Wednesday, October 05, 2016

Returns

I'm writing this from a coffee shop near my high school, and not so far from the apartment my husband and I will most likely be moving into, in a building we'd also lived in once before. (No, not in Tribeca. The other direction.) Until "most likely" becomes definitely, I'm staying with my parents, and sorting out all the usual relocation checklist items before the catching up portion begins.

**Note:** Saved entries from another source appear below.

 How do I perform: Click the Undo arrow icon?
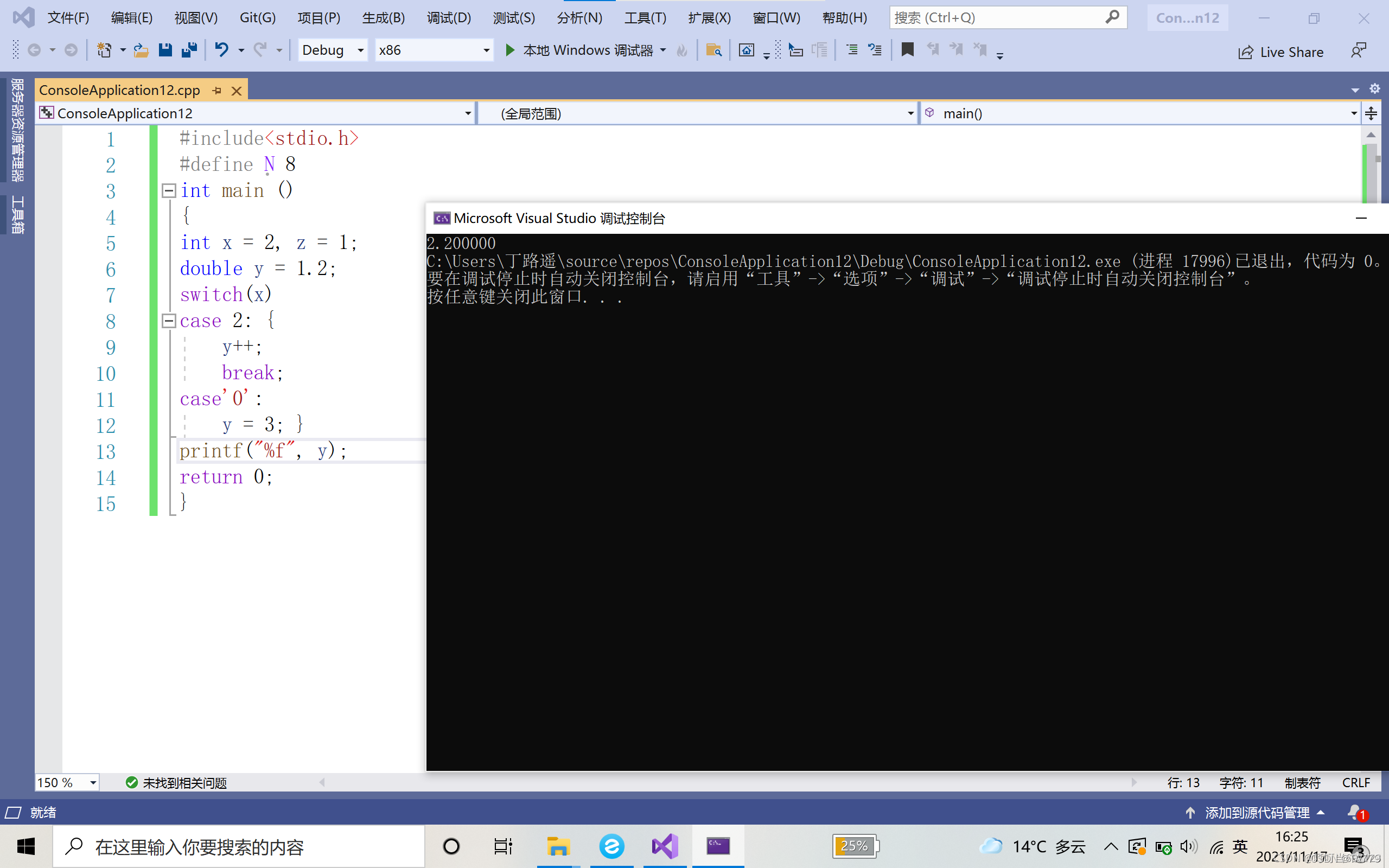[x=221, y=50]
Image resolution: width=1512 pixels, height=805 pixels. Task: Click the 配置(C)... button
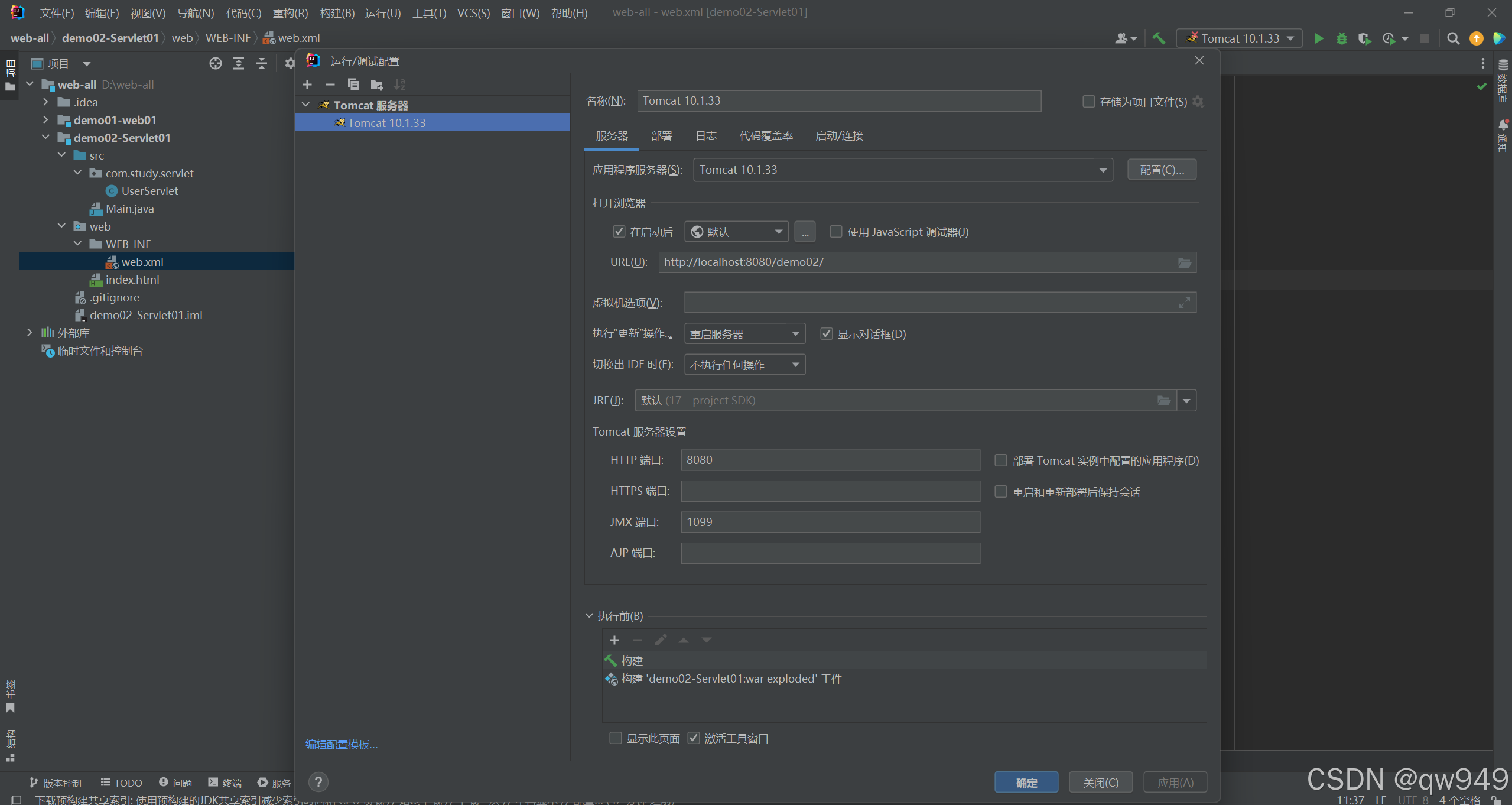(x=1160, y=170)
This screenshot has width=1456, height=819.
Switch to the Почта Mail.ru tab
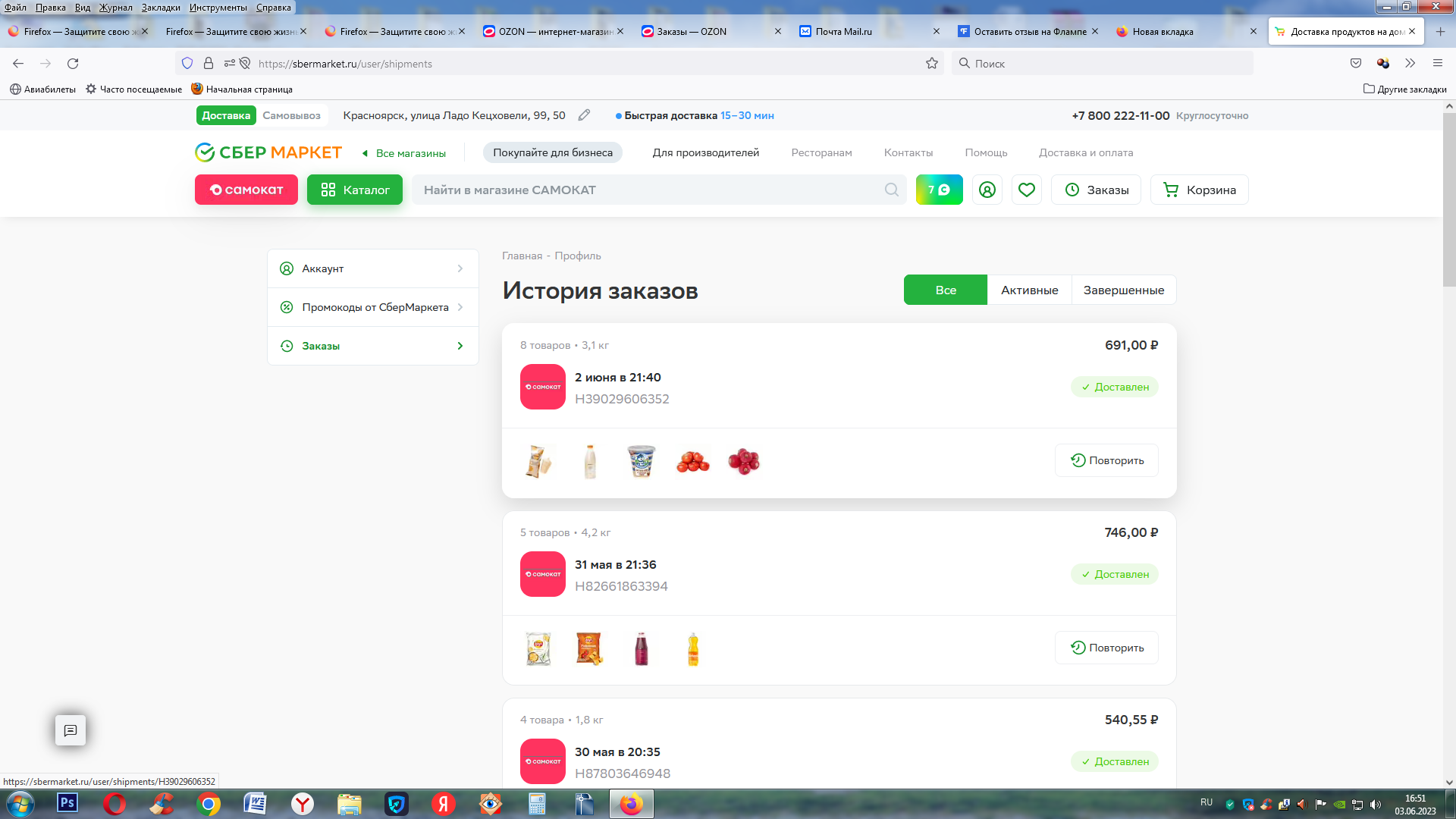pos(843,32)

New York has been a bit of an emotional whirlwind, to put it mildly. Unlike Toronto, which is still a blank slate in that regard, here, every location reminds me of something. All of Carnegie Hill puts me back at 11 years old. Downtown is more complicated. Being near my high school doesn't much make me feel like I'm in high school, because I'd lived near it for part of grad school. But it does make me think the years between mid-late grad school and now somehow didn't happen. Which... they sure did, and a lot happened during them! But, like, this iced coffee from the place that was always nice to sit in but a bit more expensive than I'd brace myself for, while a tiny bit less expensive than I'd have guessed, tastes exactly as I remember it from 2010 or so. All time is one.

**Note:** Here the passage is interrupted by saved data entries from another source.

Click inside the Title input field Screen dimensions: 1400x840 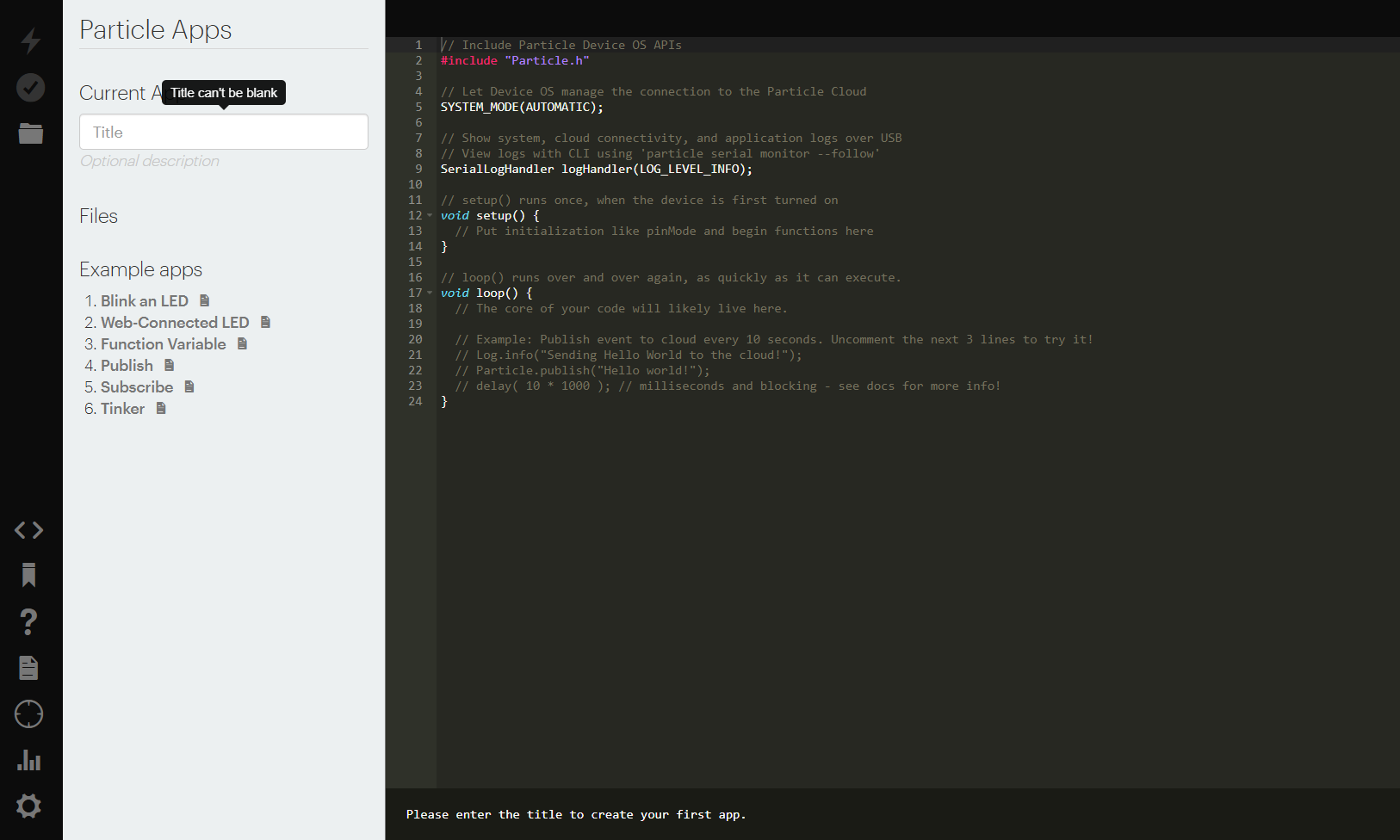click(223, 132)
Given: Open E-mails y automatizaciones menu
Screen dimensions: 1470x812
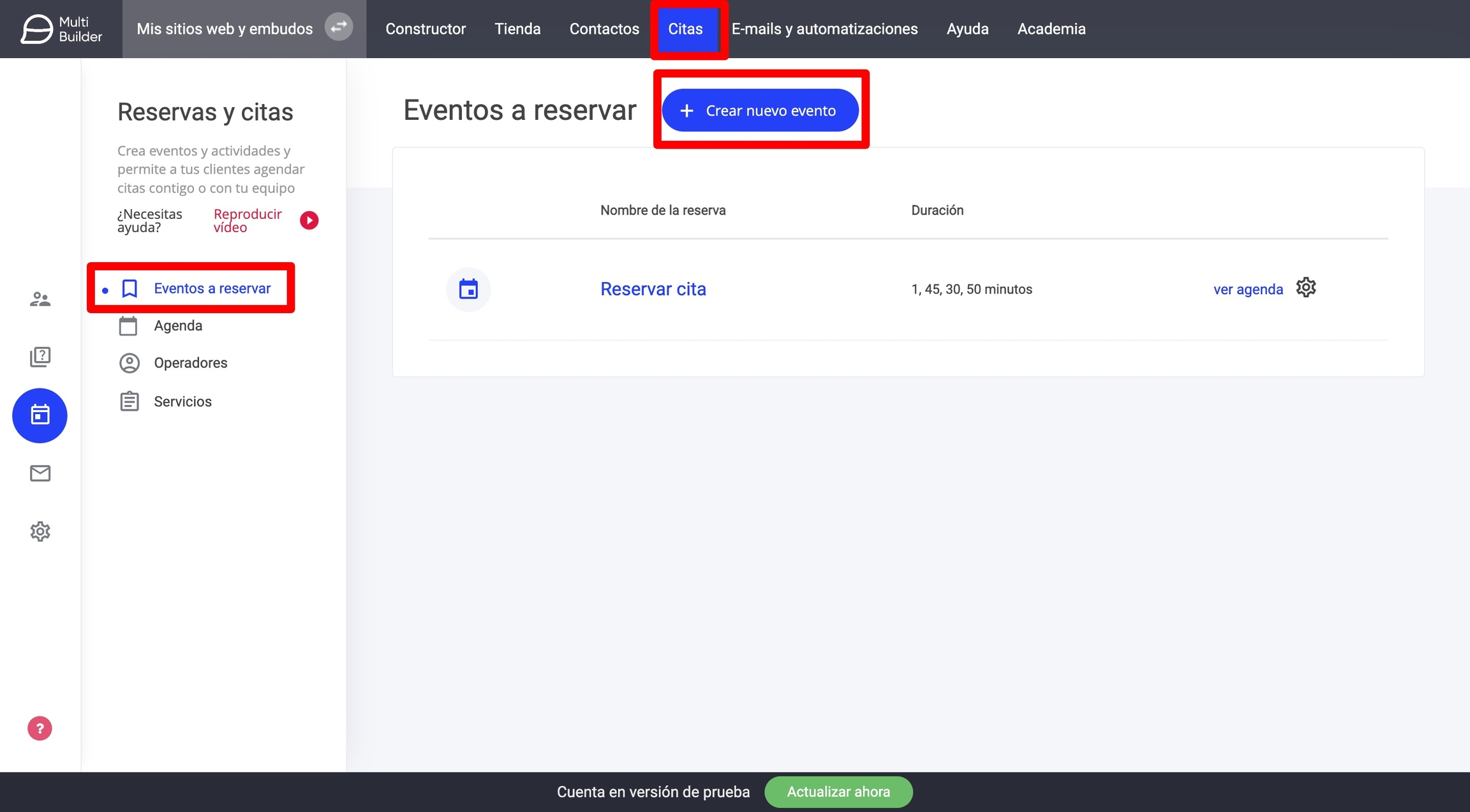Looking at the screenshot, I should click(x=824, y=29).
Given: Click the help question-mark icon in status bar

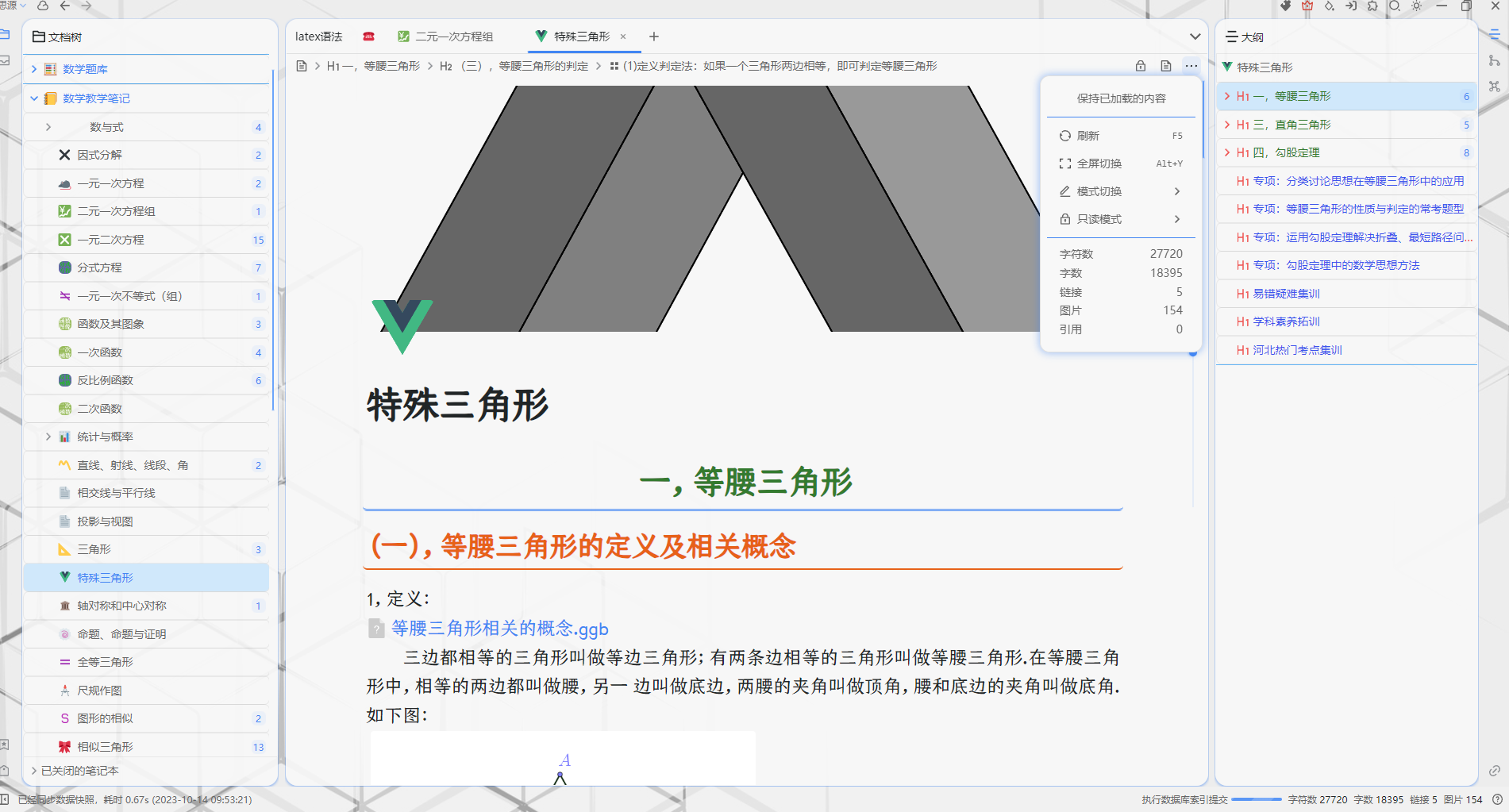Looking at the screenshot, I should point(1499,799).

And then there's the obvious. The globally obvious. I have no political agenda on this, no National Convention speech to give, but was an 18-year-old kid about to leave the city to start college on 9/11, and being right there still unnerves me. Yes, despite living next to it for two years. I'd read about the Oculus, and was near it and figured I should enter. But the mere act of walking into a building marked "World Trade Center," in that location, pretty tremendously freaked me out. I normally find malls and mall-stores and such very calming environments. (Not actually shopping, just walking around in them.) This, though, not so much. I remembered being in the mall-type area beneath the towers a couple days before 9/11, in 2001, and didn't panic, exactly, but let's say didn't stay long enough to find out whether said mall did or did not contain a Sephora.

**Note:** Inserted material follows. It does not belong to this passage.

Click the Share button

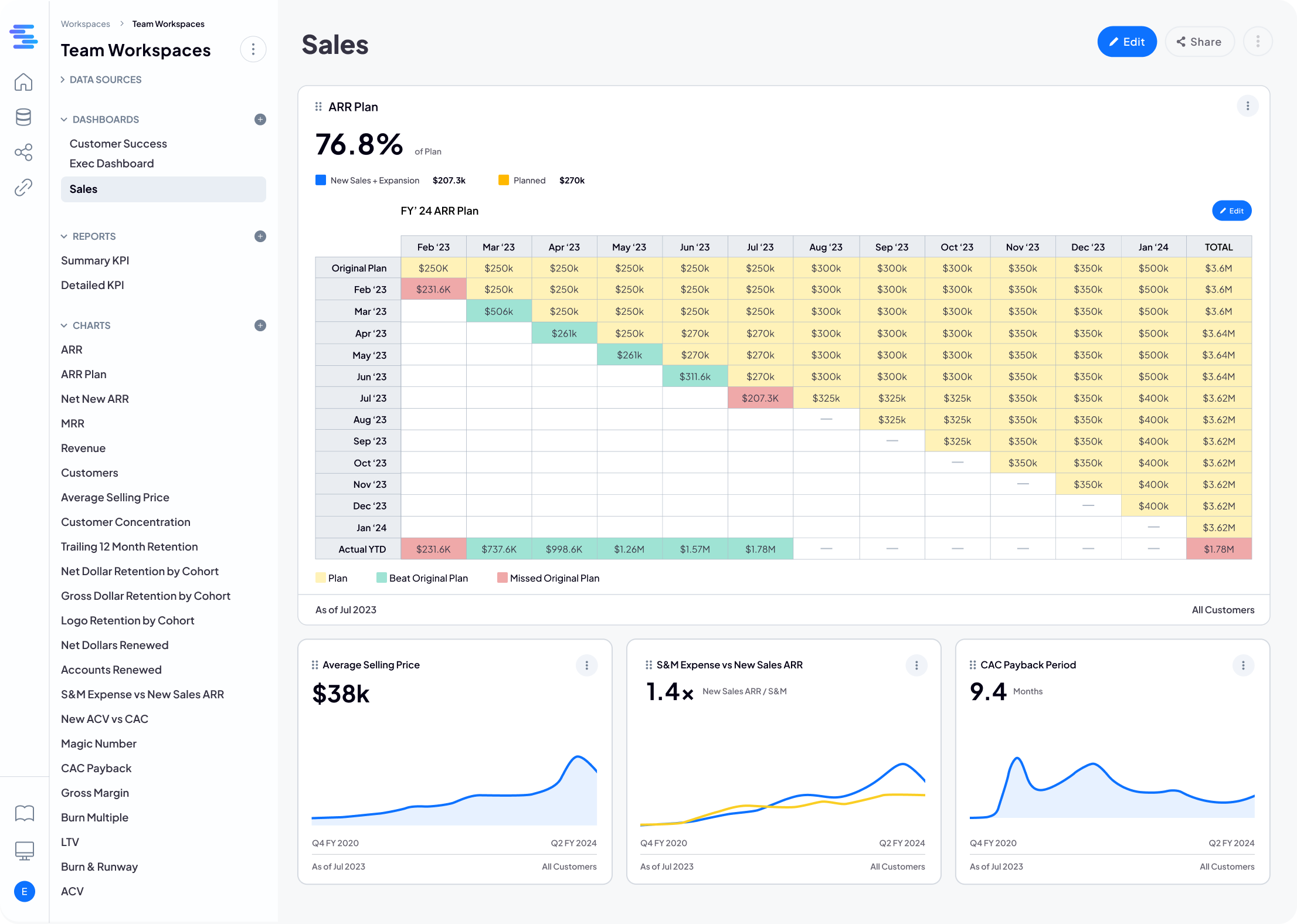coord(1199,42)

Mainly, though, I'm just struck by the fact that New York is a hometown. It isn't often discussed as one, but it is. This is the only place where I fit in culturally without trying. Where I can immediately tell who's part of which subculture. Where I effortlessly know the rules of stranger chitchat. (A group of women told me about a free pop-up manicure. A woman with a pink poodle told me Bisou would look good blue. One woman in the Uniqlo dressing room told me not to get that size jumpsuit; another asked me about the fit of a slipdress she was trying on. Note: I do not know any of these women personally.) I know how to cross the street here. I know where to get $5 lunch. All of this is even before getting into the people aspect of this.